Exercise aim:
In the material below, find each line holding the string "computer" and copy it.

Exercise materials:
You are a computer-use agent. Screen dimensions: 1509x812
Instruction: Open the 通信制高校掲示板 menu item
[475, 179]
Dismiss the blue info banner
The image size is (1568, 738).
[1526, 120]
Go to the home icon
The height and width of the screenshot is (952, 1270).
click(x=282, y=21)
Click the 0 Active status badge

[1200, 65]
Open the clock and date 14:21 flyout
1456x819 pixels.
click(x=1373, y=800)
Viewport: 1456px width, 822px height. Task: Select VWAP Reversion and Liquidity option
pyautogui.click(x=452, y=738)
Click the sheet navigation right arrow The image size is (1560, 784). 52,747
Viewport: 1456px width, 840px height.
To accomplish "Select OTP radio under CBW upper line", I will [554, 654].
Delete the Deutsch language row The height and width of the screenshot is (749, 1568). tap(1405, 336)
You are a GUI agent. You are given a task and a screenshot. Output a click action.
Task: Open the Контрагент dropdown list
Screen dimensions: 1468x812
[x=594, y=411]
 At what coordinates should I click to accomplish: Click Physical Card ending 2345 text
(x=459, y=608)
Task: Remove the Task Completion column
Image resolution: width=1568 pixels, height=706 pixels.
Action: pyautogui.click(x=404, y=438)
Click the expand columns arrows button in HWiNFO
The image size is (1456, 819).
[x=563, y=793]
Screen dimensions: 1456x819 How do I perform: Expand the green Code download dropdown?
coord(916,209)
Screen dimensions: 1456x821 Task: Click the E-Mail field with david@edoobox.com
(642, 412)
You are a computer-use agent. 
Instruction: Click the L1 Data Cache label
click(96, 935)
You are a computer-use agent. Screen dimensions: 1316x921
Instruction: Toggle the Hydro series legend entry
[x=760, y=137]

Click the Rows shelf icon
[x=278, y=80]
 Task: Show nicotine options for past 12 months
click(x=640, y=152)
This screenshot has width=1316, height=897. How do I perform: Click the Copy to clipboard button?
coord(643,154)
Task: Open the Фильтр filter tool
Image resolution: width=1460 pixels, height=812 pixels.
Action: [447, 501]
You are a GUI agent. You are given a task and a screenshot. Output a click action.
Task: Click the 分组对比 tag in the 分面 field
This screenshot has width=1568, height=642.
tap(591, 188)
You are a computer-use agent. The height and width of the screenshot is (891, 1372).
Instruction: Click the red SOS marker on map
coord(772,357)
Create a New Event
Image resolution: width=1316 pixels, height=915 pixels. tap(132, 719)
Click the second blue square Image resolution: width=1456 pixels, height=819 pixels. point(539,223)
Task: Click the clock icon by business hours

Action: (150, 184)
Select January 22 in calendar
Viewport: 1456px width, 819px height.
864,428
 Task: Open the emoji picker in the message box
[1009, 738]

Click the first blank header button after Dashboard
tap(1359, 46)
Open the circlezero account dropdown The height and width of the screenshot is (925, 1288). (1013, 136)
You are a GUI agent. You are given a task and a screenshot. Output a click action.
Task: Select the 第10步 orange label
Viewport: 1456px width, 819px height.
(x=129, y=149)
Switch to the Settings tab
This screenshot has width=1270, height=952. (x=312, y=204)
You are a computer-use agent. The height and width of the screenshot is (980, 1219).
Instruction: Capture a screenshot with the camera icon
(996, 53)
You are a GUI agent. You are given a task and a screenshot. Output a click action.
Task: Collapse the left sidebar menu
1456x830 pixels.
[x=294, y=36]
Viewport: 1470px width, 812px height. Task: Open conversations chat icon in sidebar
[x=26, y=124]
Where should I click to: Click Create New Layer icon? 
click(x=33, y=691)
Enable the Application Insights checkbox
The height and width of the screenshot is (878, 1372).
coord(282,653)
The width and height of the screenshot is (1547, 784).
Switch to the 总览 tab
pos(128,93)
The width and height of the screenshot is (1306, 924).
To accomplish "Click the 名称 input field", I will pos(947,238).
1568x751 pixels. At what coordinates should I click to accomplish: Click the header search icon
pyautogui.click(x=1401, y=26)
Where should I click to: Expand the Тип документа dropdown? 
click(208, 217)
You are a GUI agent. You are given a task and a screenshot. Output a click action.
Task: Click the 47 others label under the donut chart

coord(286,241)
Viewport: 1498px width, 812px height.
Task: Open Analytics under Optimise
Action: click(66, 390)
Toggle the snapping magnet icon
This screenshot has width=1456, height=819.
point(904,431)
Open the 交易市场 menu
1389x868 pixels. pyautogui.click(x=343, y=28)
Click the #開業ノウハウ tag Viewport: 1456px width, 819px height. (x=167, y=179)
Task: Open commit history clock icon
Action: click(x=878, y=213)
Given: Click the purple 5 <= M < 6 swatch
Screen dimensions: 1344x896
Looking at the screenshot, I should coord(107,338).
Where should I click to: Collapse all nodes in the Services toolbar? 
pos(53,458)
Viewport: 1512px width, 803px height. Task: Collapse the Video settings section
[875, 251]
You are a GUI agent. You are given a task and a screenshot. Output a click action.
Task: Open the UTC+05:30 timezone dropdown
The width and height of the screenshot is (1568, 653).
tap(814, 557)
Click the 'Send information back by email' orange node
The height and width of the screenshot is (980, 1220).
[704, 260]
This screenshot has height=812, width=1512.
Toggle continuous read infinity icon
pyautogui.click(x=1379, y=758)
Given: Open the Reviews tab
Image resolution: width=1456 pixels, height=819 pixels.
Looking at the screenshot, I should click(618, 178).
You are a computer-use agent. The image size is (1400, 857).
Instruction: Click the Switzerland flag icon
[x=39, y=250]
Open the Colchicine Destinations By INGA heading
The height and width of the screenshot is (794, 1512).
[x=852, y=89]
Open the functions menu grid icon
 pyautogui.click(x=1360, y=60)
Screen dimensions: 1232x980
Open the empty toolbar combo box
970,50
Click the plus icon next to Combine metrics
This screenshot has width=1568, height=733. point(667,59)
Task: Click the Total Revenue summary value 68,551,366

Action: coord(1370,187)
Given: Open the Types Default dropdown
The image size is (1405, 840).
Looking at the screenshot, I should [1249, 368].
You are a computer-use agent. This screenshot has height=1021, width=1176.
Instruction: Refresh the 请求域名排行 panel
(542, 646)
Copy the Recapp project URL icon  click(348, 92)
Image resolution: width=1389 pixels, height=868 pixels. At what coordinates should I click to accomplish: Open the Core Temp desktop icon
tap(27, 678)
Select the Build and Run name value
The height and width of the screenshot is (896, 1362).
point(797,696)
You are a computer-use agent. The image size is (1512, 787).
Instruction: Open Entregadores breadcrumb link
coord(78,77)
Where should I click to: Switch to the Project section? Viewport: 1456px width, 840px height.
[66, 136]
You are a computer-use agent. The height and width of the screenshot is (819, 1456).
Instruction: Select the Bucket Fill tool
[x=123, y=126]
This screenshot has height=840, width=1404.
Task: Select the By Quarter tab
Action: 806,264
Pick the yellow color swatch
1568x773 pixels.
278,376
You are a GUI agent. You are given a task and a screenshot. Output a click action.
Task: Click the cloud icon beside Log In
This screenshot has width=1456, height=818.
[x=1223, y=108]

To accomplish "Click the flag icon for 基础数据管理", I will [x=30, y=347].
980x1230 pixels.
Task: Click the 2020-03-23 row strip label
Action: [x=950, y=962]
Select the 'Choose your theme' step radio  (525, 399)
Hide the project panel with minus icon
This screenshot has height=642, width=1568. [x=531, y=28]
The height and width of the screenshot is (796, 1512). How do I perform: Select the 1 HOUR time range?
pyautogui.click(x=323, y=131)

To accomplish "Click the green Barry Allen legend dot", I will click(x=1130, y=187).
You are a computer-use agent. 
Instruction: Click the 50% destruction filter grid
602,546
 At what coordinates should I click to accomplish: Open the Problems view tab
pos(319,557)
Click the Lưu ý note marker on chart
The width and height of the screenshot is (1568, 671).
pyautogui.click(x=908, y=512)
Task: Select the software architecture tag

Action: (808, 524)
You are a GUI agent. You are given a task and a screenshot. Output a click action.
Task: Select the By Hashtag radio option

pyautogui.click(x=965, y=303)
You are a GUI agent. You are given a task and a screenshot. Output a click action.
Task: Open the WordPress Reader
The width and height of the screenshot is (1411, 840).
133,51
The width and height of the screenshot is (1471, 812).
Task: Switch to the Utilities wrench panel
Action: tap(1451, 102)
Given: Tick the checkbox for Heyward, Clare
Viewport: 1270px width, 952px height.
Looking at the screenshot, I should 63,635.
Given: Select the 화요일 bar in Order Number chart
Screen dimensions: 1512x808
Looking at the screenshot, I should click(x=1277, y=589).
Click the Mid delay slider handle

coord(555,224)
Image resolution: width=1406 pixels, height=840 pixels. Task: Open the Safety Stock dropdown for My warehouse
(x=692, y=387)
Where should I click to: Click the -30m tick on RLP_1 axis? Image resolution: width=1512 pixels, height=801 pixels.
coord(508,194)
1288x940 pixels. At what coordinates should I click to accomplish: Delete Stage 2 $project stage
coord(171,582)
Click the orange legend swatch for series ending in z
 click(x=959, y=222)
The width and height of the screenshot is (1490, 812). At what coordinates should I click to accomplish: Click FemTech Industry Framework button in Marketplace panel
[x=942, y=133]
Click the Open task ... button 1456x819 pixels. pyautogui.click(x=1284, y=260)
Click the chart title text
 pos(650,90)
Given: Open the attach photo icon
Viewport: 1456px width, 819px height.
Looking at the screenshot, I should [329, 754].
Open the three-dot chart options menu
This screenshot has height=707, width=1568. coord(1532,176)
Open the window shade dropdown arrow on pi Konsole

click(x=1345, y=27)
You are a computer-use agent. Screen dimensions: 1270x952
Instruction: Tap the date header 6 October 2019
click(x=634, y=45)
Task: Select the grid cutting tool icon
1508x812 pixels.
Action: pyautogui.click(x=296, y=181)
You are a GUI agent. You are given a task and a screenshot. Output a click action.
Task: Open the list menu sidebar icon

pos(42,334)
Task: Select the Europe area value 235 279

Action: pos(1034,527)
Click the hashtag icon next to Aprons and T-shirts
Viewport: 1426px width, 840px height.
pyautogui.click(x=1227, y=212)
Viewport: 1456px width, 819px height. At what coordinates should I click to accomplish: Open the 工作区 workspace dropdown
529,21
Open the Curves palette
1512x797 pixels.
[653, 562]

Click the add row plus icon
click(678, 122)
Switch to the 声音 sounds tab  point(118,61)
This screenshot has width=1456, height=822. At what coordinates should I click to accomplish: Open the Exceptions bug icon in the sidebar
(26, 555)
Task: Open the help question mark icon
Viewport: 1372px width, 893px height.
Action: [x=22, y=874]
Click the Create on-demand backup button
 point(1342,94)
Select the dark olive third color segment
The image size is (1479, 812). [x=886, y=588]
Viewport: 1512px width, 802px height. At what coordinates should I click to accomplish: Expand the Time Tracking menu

Written reply:
You are a computer-use agent. Screen dimensions: 1509x812
You are a computer-use agent. 
You are a computer-use agent. Screen dimensions: 1316x921
You are a computer-use agent. The height and width of the screenshot is (891, 1372).
You are a computer-use agent. The height and width of the screenshot is (980, 1219).
You are a computer-use agent. The image size is (1400, 857).
You are a computer-use agent. This screenshot has height=1021, width=1176.
You are a computer-use agent. The image size is (1512, 787).
You are a computer-use agent. The height and width of the screenshot is (819, 1456).
You are a computer-use agent. 
You are a computer-use agent. Screen dimensions: 1270x952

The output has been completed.